# start of DATA PROVIDED
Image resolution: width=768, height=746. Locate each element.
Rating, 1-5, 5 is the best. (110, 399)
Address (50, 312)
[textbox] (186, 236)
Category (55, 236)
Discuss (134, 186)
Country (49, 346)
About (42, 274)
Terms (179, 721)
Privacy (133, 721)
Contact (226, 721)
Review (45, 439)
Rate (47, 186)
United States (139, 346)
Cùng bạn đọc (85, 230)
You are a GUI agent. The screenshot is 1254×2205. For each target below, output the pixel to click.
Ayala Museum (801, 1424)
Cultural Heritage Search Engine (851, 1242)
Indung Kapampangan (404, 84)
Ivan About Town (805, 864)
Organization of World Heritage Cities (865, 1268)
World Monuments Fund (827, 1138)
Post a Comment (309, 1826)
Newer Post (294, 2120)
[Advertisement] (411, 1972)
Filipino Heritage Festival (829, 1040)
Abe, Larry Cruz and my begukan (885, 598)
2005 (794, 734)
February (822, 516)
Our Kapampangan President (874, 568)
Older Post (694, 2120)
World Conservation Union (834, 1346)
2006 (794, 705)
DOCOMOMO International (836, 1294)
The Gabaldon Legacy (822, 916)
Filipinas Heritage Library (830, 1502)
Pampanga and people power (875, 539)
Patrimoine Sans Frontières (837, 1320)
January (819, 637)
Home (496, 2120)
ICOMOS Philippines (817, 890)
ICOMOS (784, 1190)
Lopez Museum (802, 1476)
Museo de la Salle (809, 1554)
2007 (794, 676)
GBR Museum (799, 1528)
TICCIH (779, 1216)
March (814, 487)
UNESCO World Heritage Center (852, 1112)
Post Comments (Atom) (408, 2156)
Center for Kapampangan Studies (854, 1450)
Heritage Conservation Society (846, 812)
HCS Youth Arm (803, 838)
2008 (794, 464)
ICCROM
# end of DATA PROVIDED
Return every line of the material above, unchanged and in the same order.

Image resolution: width=768, height=746. Locate each element.
Rating, 1-5, 5 is the best. (110, 399)
Address (50, 312)
[textbox] (186, 236)
Category (55, 236)
Discuss (134, 186)
Country (49, 346)
About (42, 274)
Terms (179, 721)
Privacy (133, 721)
Contact (226, 721)
Review (45, 439)
Rate (47, 186)
United States (139, 346)
Cùng bạn đọc (85, 230)
You are a GUI agent. The screenshot is 1254×2205. For each target below, output the pixel to click.
Ayala Museum (801, 1424)
Cultural Heritage Search Engine (851, 1242)
Indung Kapampangan (404, 84)
Ivan About Town (805, 864)
Organization of World Heritage Cities (865, 1268)
World Monuments Fund (827, 1138)
Post a Comment (309, 1826)
Newer Post (294, 2120)
[Advertisement] (411, 1972)
Filipino Heritage Festival (829, 1040)
Abe, Larry Cruz and my begukan (885, 598)
2005 (794, 734)
February (822, 516)
Our Kapampangan President (874, 568)
Older Post (694, 2120)
World Conservation Union (834, 1346)
2006 (794, 705)
DOCOMOMO International (836, 1294)
The Gabaldon Legacy (822, 916)
Filipinas Heritage Library (830, 1502)
Pampanga and people power (875, 539)
Patrimoine Sans Frontières (837, 1320)
January (819, 637)
Home (496, 2120)
ICOMOS Philippines (817, 890)
ICOMOS (784, 1190)
Lopez Museum (802, 1476)
Museo de la Salle (809, 1554)
2007 (794, 676)
GBR Museum (799, 1528)
TICCIH (779, 1216)
March (814, 487)
UNESCO World Heritage Center (852, 1112)
Post Comments (Atom) (408, 2156)
Center for Kapampangan Studies (854, 1450)
Heritage Conservation Society (846, 812)
HCS Youth Arm (803, 838)
2008 (794, 464)
ICCROM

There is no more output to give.